CLIMBING TREES AND ANIMALS.
49

about the taller trees from one to the other, and grow to an incredible length. The leaves, which have the ordinary pinnate shape characteristic of the family, are emitted from the stems at long intervals, instead of being collected into a dense crown, and have at their tips a number of long recurved spines. These structures are excellent contrivances to enable the trees to secure themselves by in climbing, but they are a great nuisance to the traveller, for they sometimes hang over the pathway and catch the hat or clothes, dragging off the one or tearing the other as he passes. The number and variety of climbing trees in the Amazons forests are interesting, taken in connection with the fact of the very general tendency of the animals, also, to become climbers.

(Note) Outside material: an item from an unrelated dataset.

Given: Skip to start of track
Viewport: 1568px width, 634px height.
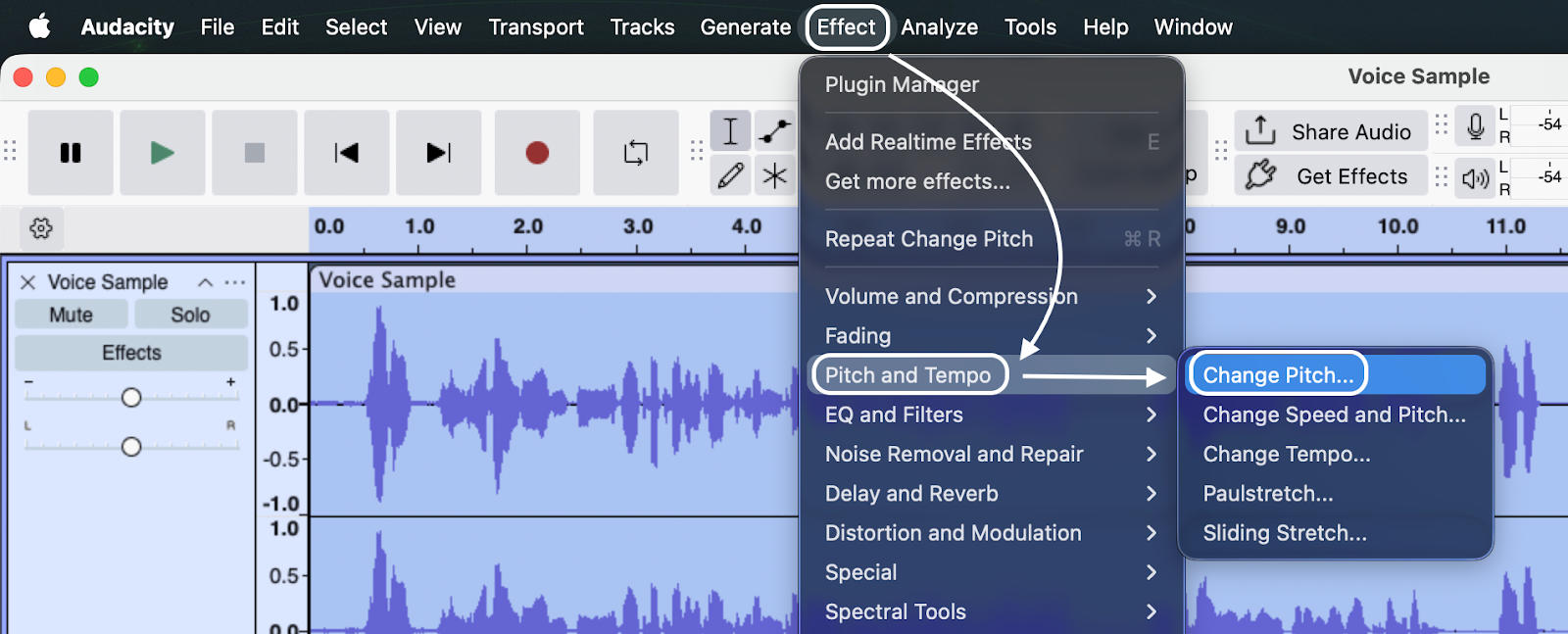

All the Amazonian, and in fact all South American, monkeys are climbers. There is no group answering to the baboons of the Old World, which live on the ground. The Gallinaceous birds of the country, the representatives of the fowls and pheasants of Asia and Africa, are all adapted by the position of the toes to perch on trees, and it is only on trees, at a great height, that they are to be seen. A genus of Plantigrade Carnivora, allied to the bears (Cercoleptes), found only in the Amazonian forests, is entirely arboreal, and has a long flexible tail like that of certain monkeys. Many other similar instances could be enumerated, but I will mention only the Geodephaga, or carnivorous ground beetles, a great proportion of whose genera and species in these forest regions are, by the structure of their feet, fitted to live exclusively on the branches and leaves of trees.